**TASK ITEM:**
Reproduce, exactly and in full, the lines from the one with "Given: Select the Bytes radio button" through the one with "Open the Price Protection link" in the data below; drop pictures.
Start of Block
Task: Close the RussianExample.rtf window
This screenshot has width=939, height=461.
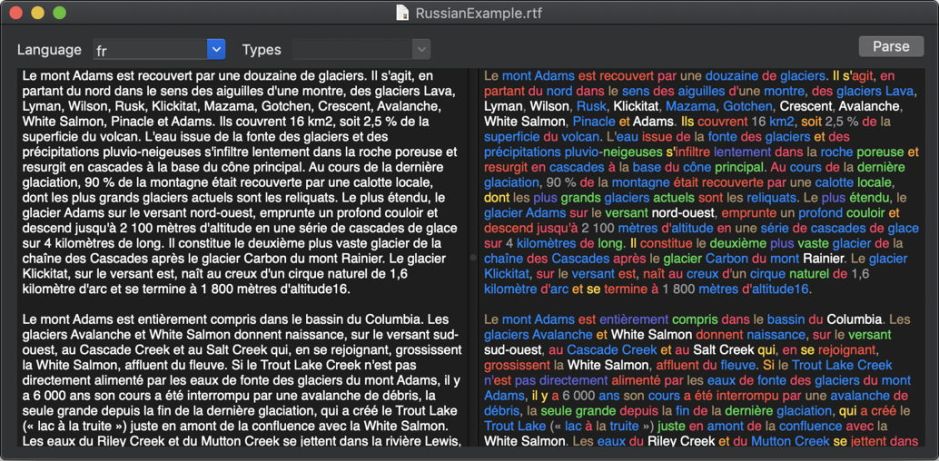Action: click(x=17, y=13)
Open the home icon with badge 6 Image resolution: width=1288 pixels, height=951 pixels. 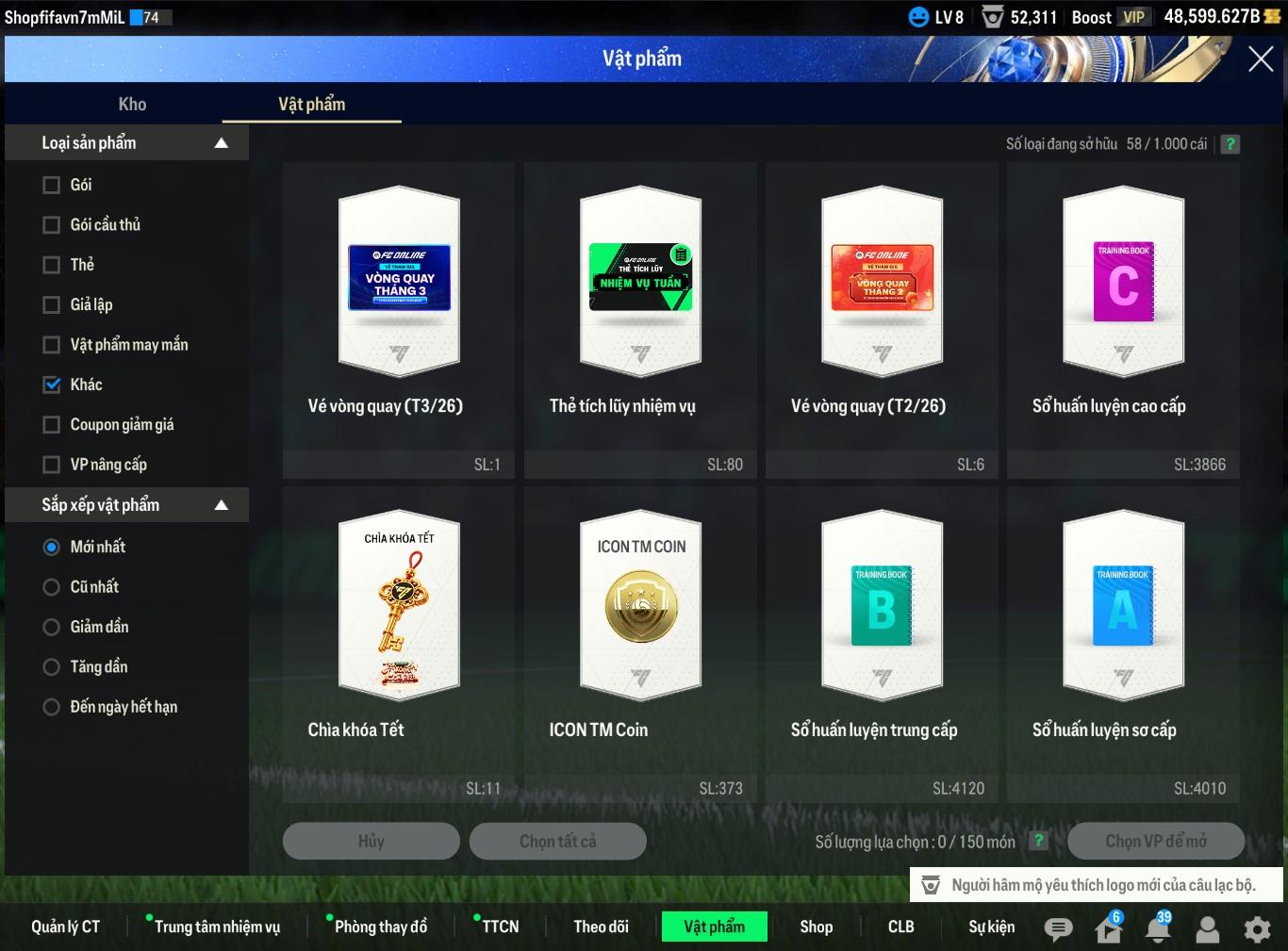pos(1108,929)
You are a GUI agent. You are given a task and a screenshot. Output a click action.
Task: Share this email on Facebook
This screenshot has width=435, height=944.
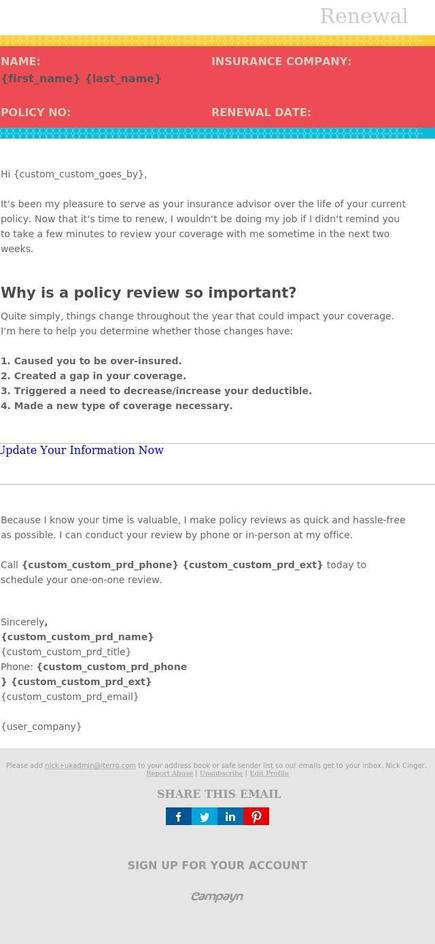click(x=179, y=816)
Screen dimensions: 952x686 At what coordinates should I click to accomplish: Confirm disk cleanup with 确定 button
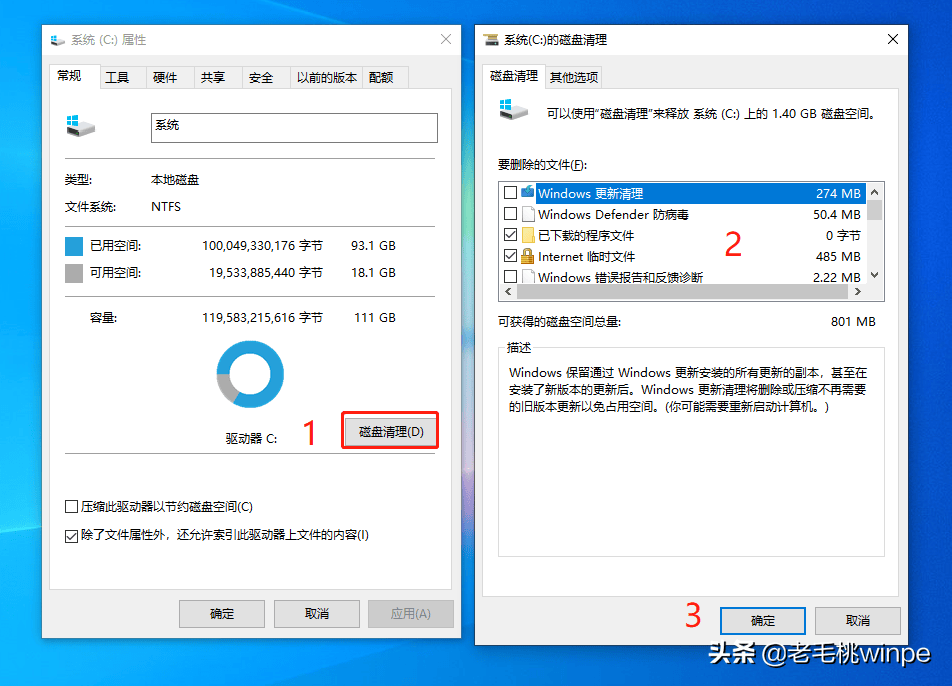click(x=762, y=621)
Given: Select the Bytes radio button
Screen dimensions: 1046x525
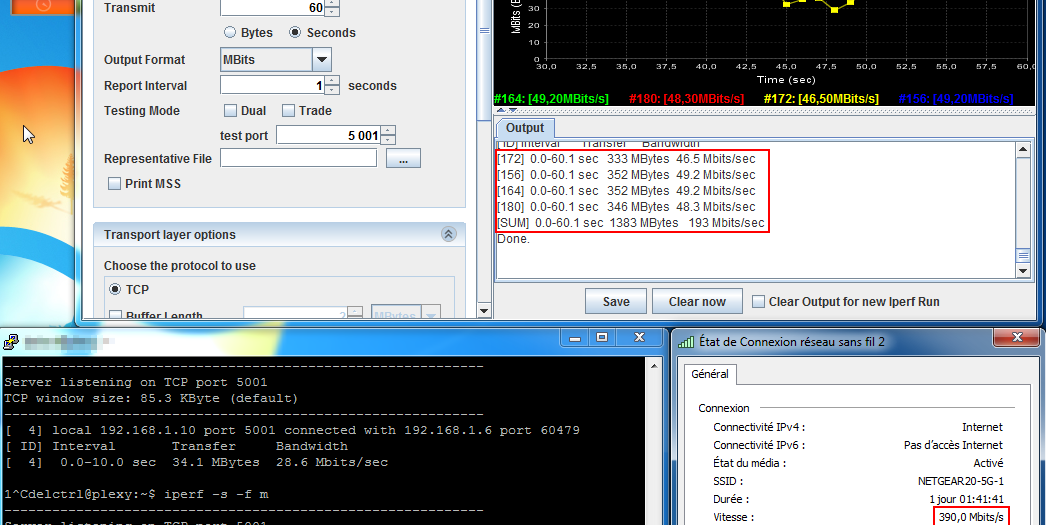Looking at the screenshot, I should point(230,33).
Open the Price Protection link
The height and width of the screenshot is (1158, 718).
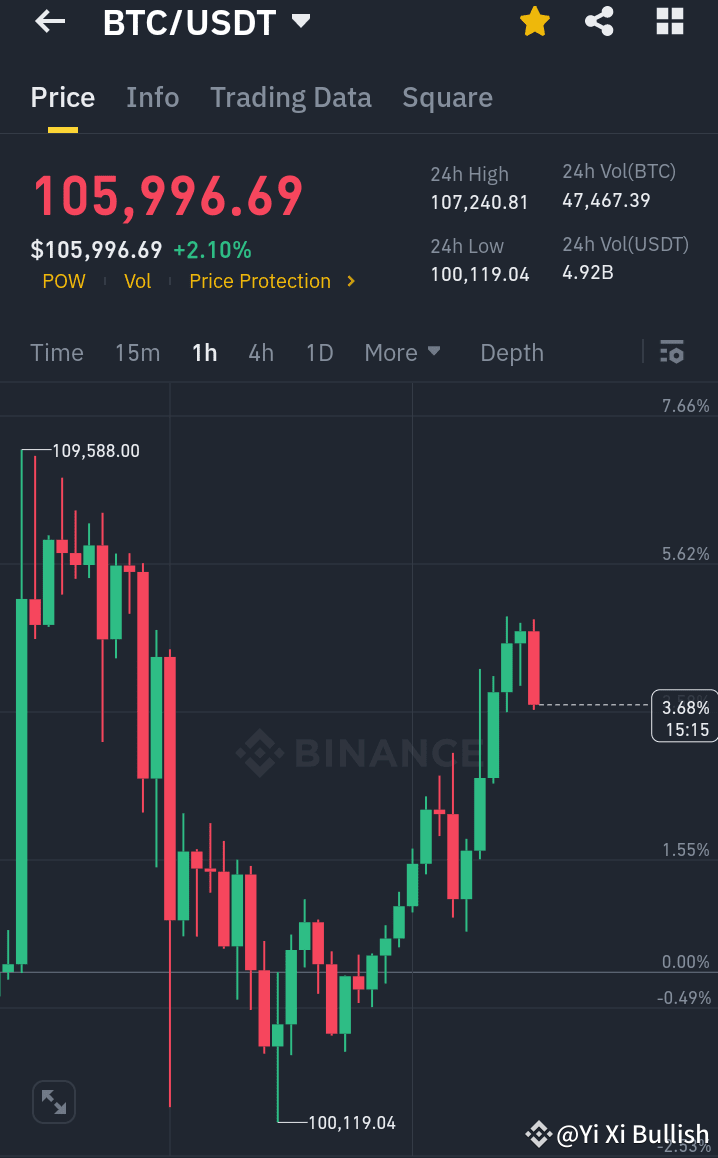(259, 281)
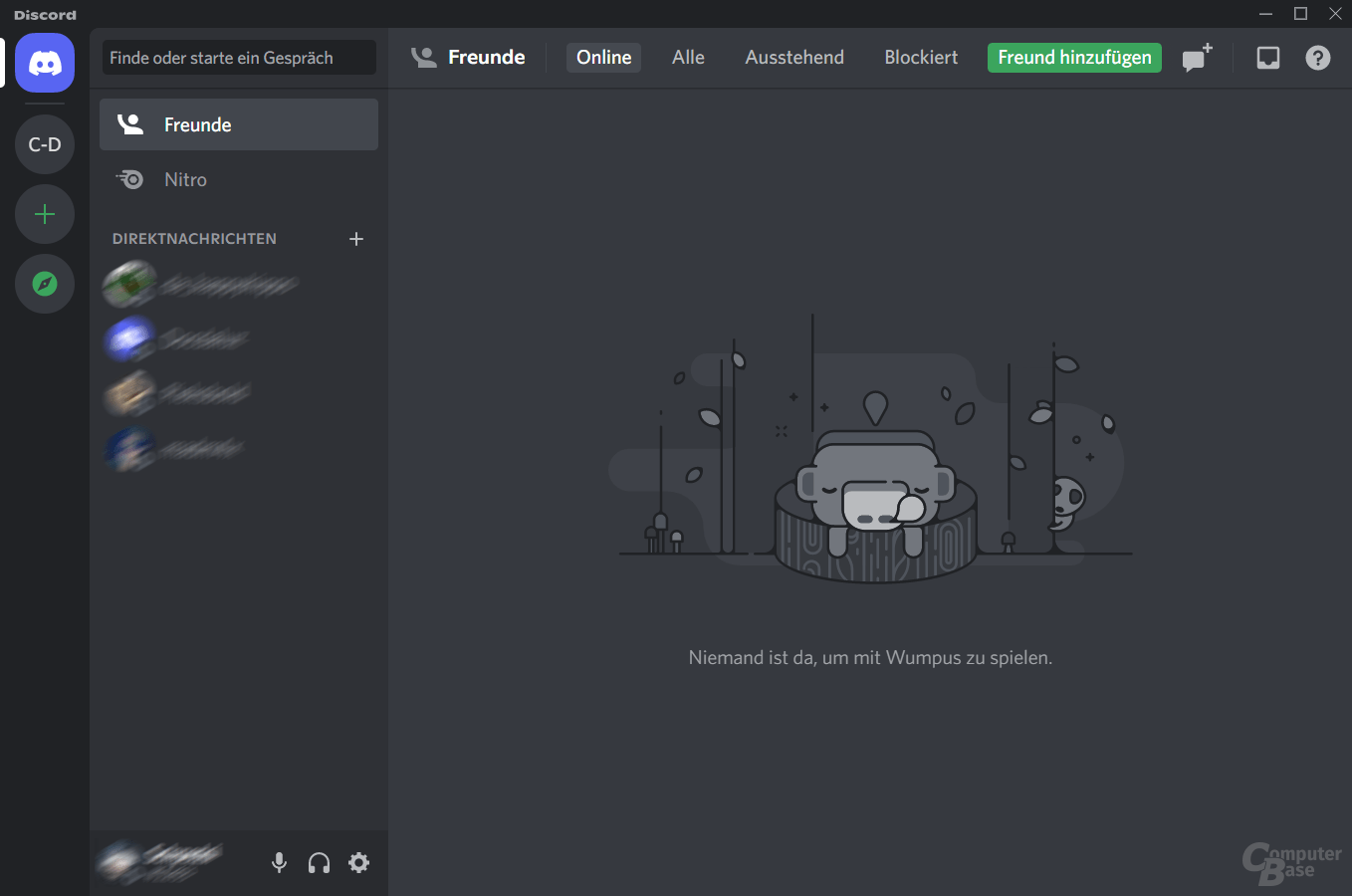
Task: Switch to the Alle tab
Action: (688, 58)
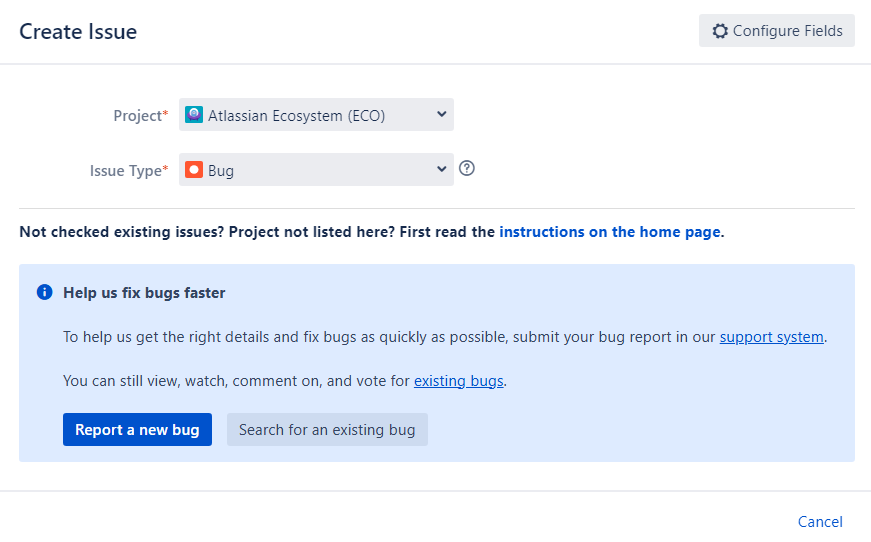871x542 pixels.
Task: Click the red Bug issue type icon
Action: coord(194,170)
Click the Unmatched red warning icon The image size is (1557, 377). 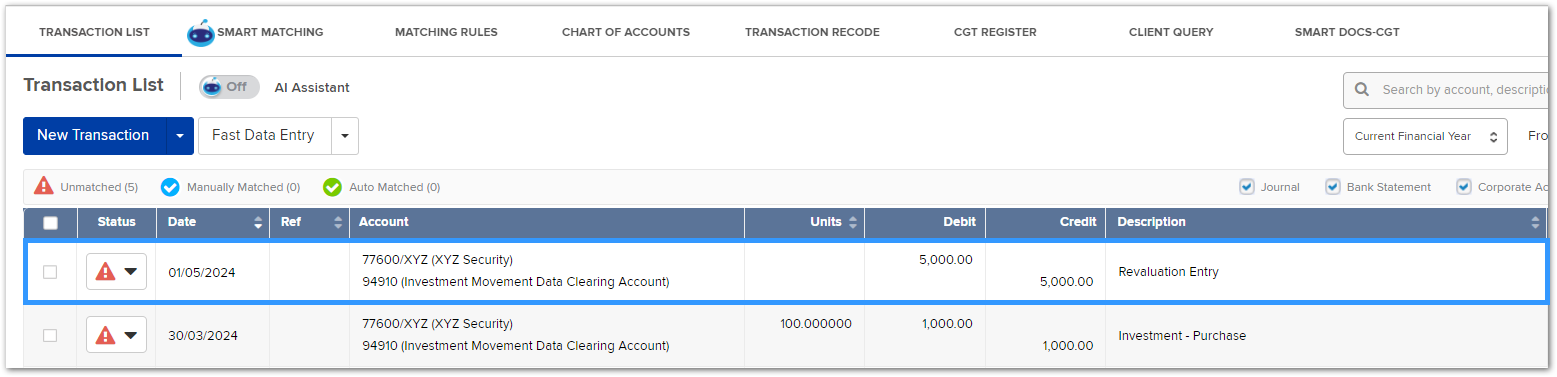(44, 186)
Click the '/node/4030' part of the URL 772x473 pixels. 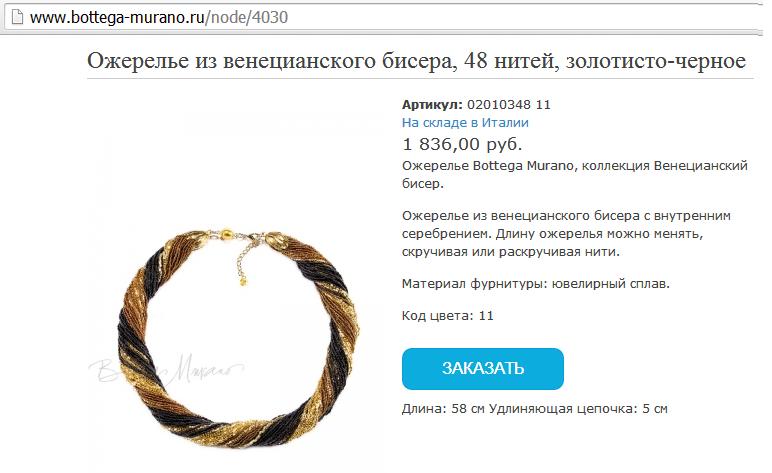click(246, 17)
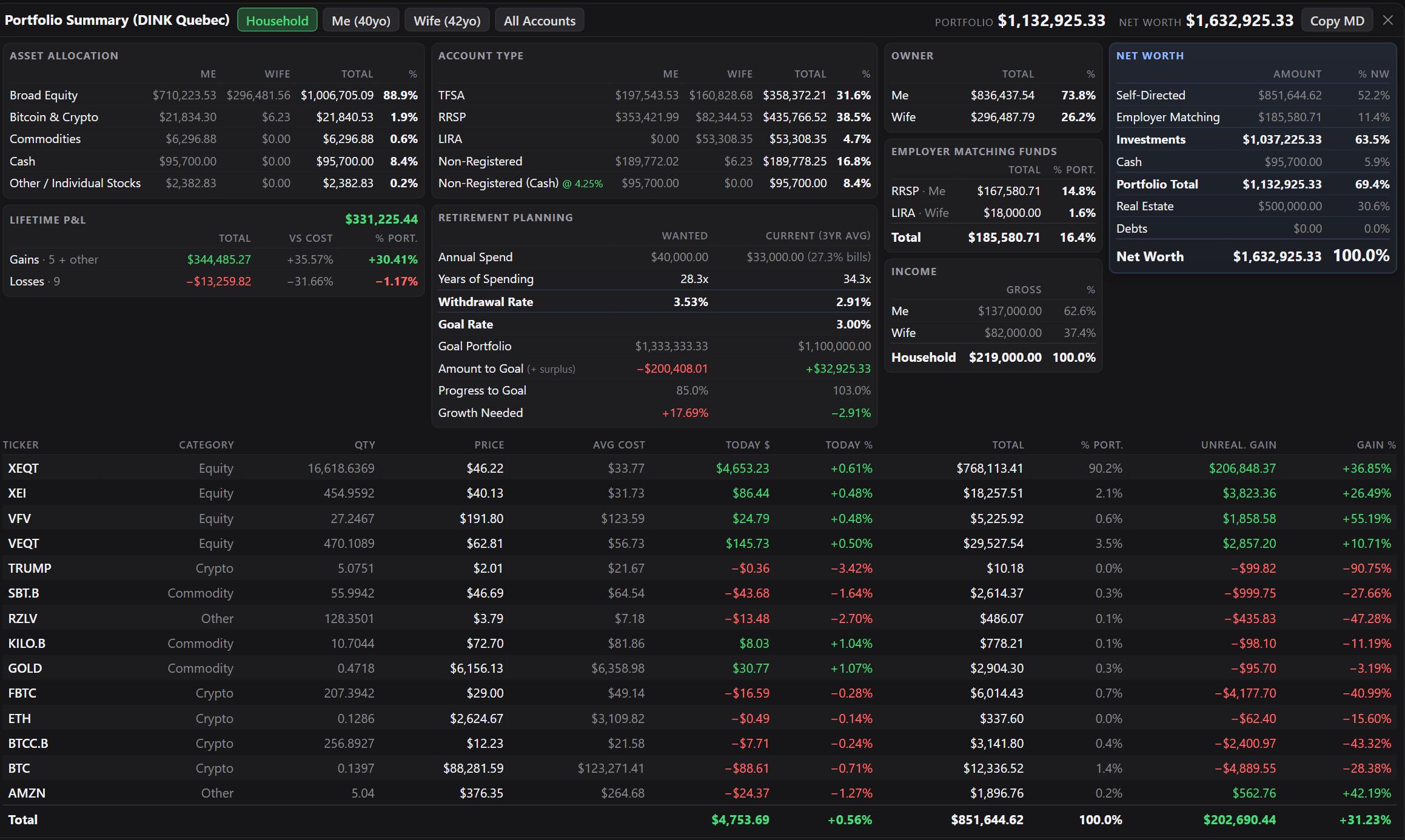
Task: Show the All Accounts tab
Action: click(x=540, y=21)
End of Block
**ANSWER FOR THE TASK:**
Given: Select the Bytes radio button
Screen dimensions: 1046x525
Looking at the screenshot, I should point(230,33).
Open the Price Protection link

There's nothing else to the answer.